Output for the March quarter, the third of Harmony’s financial year, came in at 258,330 oz (Q2: 276,401 oz) with significant declines in production at the Unisel, Bambanani and Joel mines. Surface production was almost level with the second quarter’s production.
“The fundamentals underpinning our mine plans enable us to achieve our annual production guidance,” said Peter Steenkamp, CEO of Harmony in the firm’s March quarter and nine month report. “Safety, costs and grade continue to be a focus and higher production in the fourth quarter will drive down unit costs,” he added.
All-in sustaining costs (AISC) increased 10% in dollar terms to $1,246/oz or 5% higher in rands to R529,409/kg. However, a gold hedge for 432,000 oz at an average rate of R682,000/kg for about two years from June 2016, protects a fifth of Harmony’s production. The firm also has a currency hedge in place.
It said today that the hedging strategy had strengthened the firm’s operating free cash flow margin which was about 8% in the nine month period. The company had a price received of 573,229/kg for the nine months.
Underground recovered grade also remains above five grams/tonne and AISC for the nine months ended March 31 stood at R1,170/oz or R516,630/kg.
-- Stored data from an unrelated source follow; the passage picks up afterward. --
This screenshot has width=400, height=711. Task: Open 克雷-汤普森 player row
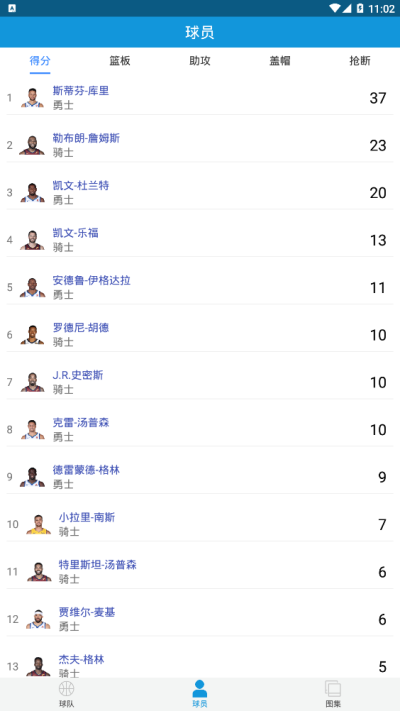coord(200,429)
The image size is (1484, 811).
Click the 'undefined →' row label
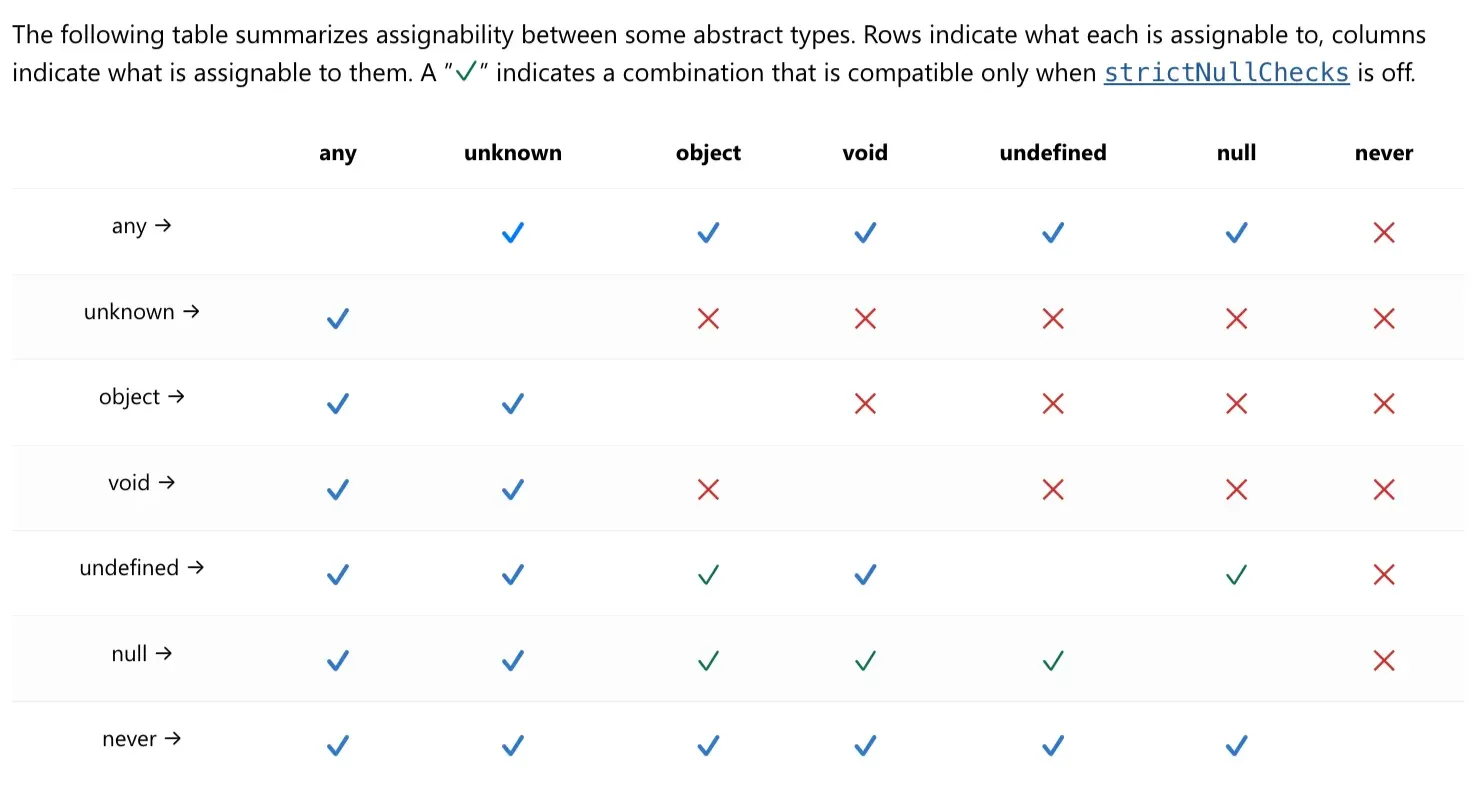click(x=141, y=568)
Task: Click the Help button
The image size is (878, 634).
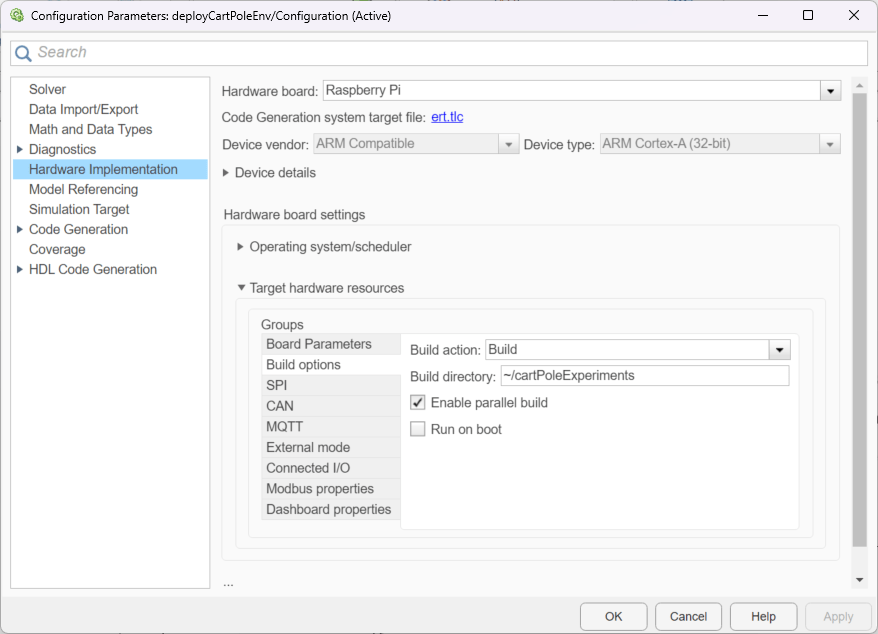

Steenkamp has targeted improved grades at Harmony’s mines in South Africa although it has led to a decision to cut short the lives of certain operations such as Kusasalethu.
From a financial perspective, the company reported a production profit of R1.8bn for the quarter taking profit for the nine month period to R3.3bn or $239m.
The company provides a full operational and financial run-down of its figures at the interim and full-year points of its financial year.
Harmony said in February it would pay a 50 South African cents per share dividend. This was after posting robust results in which it whittled net debt down to R289m in the six months ended December 31. There was no update on movements in Harmony’s net debt position.